University of Nebraska-Lincoln graduate student research is shedding light on management of two major crop pests –western bean cutworms and stink bugs.
Silvana Paula-Moraes, a doctoral student from Brazil, is studying western bean cutworm and survival of the pest on corn. Wan Zaki, a doctoral student from Malaysia, is studying stink bugs in corn and soybeans.
Paula-Moraes hopes her research will find out more about the pest of corn, because there is a lack of Nebraska-specific published information about it. Western bean cutworms injure corn plants by feeding on grain in the corn ear.
She hopes to characterize injury and damage information and establish an economic injury threshold for western bean cutworm and a management program for the pest.
She also hopes to propose a sampling plan for Nebraska farmers to determine the density of the western bean cutworm egg masses and make a decision on whether to treat for them.

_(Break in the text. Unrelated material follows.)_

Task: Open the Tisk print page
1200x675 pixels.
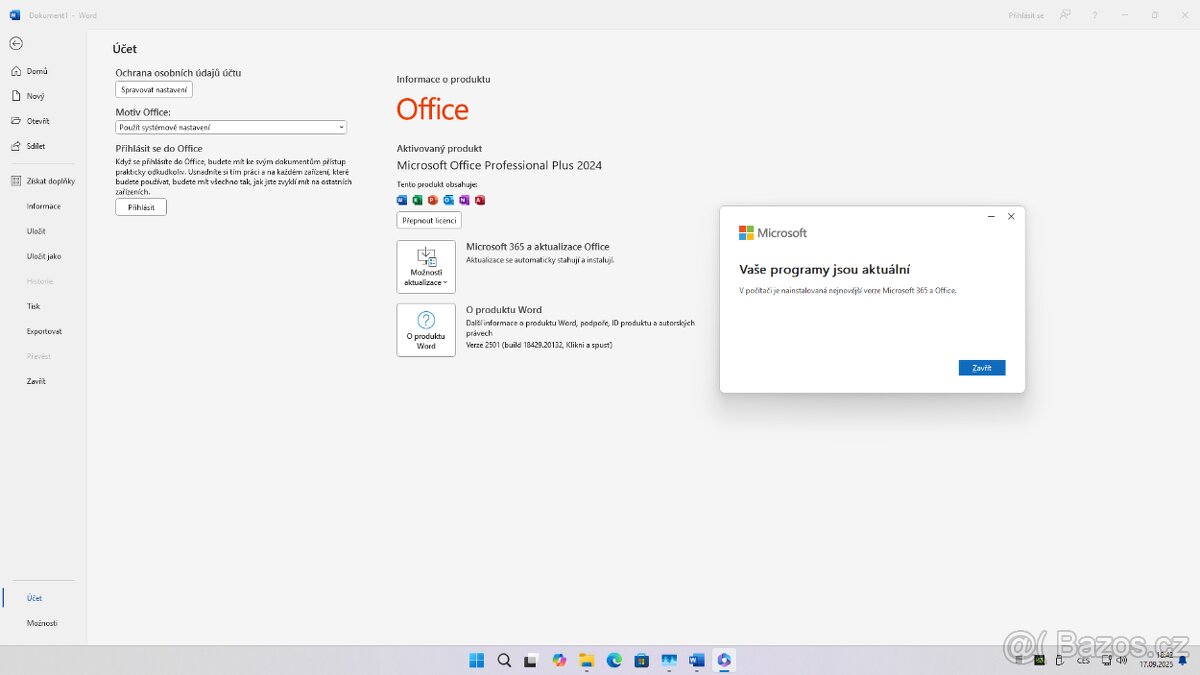Action: (34, 306)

She said while many farmers use Bt corn, some proteins of Bt hybrids have an effect on the western bean cutworms, but others don’t. In addition, sweet corn and field corn refuge areas still are affected by western bean cutworms.
While the pest doesn’t exist in Brazil, Paula-Moraes said her research is helping Nebraska farmers better manage western bean cutworms in their fields, while she gets experience in entomology field work, improves her English and forms networks and collaborations in the U.S.

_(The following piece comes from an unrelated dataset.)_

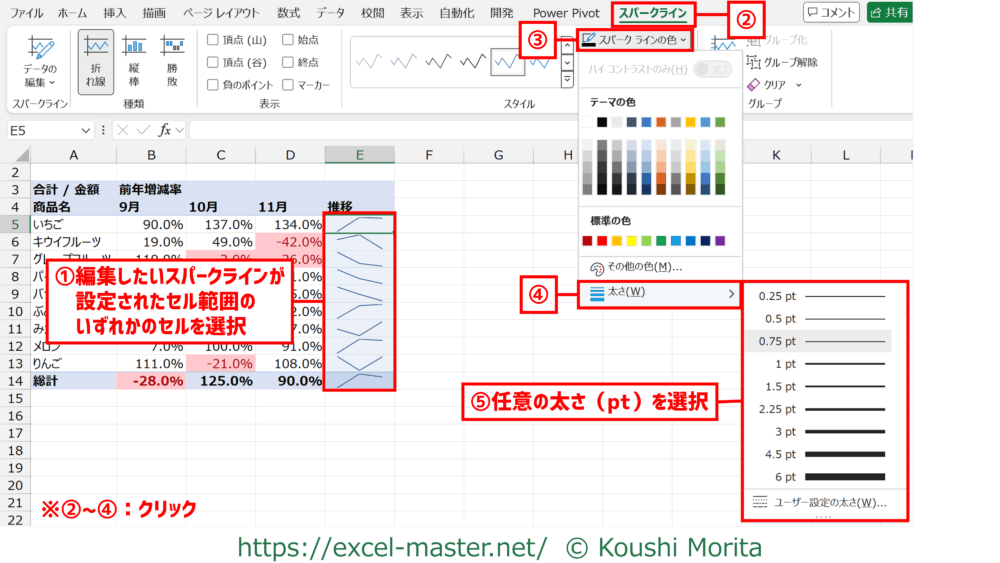Open the Power Pivot tab
1000x563 pixels.
tap(566, 13)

“Having international graduate students come to Nebraska with their own government funding has allowed us to address important Nebraska issues more quickly,” said Bob Wright, UNL entomologist. “In many cases, students hear about UNL from their advisers or other colleagues who have gone to school at Nebraska or have previous contacts with UNL faculty.”
Paula-Moraes is in the U.S. on scholarship from her company in Brazil, the Brazilian Ag Research Corporation.

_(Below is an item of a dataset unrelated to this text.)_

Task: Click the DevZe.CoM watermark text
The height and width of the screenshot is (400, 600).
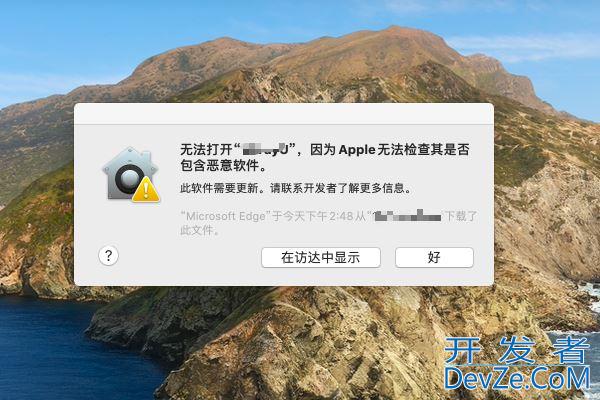Action: point(517,378)
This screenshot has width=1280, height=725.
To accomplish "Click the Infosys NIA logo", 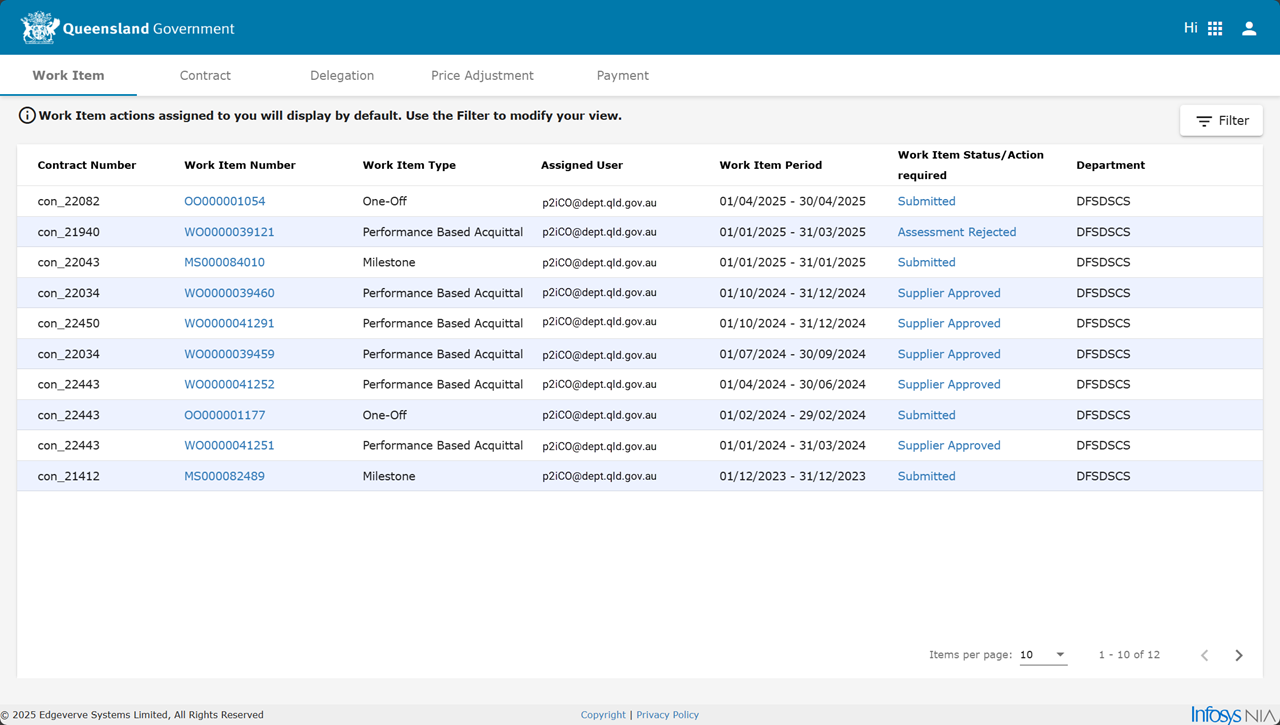I will (1232, 714).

Paula-Moraes said Nebraska and her company has a long tradition of collaborating on research.
“I am excited that I am helping Nebraska farmers with this pest,” she said. “This is a contribution to improve ag not only in Nebraska, but other countries by developing relationships that help both of us. It is important to learn and exchange ideas. Scientists in different parts of the world can work together.”
Paula-Moraes will complete her Ph.D. next year. This work was also done in collaboration with the University of Minnesota.
Zaki’s stink bug research is studying species composition and seasonal occurrence. He has found six stink bug species in Nebraska crops with the brown stink bug being the most abundant. The red shoulder stink bug is the second most prevalent.
Adult and nymph stink bugs damage corn and soybeans by penetrating plant tissue and sucking out plant fluids. Stink bug is a major pest on the east coast.
Zaki is on scholarship from Ministry of Higher Education Malaysia and Universiti Sians Malaysia under academic staff training scheme.
Zaki initially came to the U.S. to study soybean aphids, but decided to change his research area to stink bugs because, like western bean cutworms, there is no published information relevant to Nebraska. Stink bugs have become more common in Nebraska corn and soybeans over the last few years. Most published research on stink bugs is from the southeastern U.S. or for other crops, such as cotton, and may not relate to Nebraska.
Zaki said in Malaysia, stink bugs are more of a problem in rice and vegetables. However, he is learning techniques that he’ll be able to take home and apply.
“Over a third of UNL entomology students come from outside the U.S.,” Wright said. “Having a diversity of students helps our U.S. students to better understand the world and be prepared to work in a global environment when they graduate.”
Zaki is studying stink bugs’ survival in extreme hot or cold temperatures. He also is working to develop a sampling method for stink bugs.
By the time his research is finished, he plans to develop an integrated pest management plan for soybeans and corn.
He said stink bugs often affect only soybean field edges. So insecticides may need to be sprayed only on field edges, not the entire field, saving farmers time and money.
He also is studying potential of biological control agents on egg masses and seed treatment insecticides.
Zaki and Paula-Moraes are conducting their research under UNL Entomologists Wright, Tom Hunt, Shripat Kamble and Gary Hein at the Haskell Agricultural Laboratory near Concord, the South Central Agricultural Laboratory near Clay Center and the Panhandle Research and Extension Center at Scottsbluff.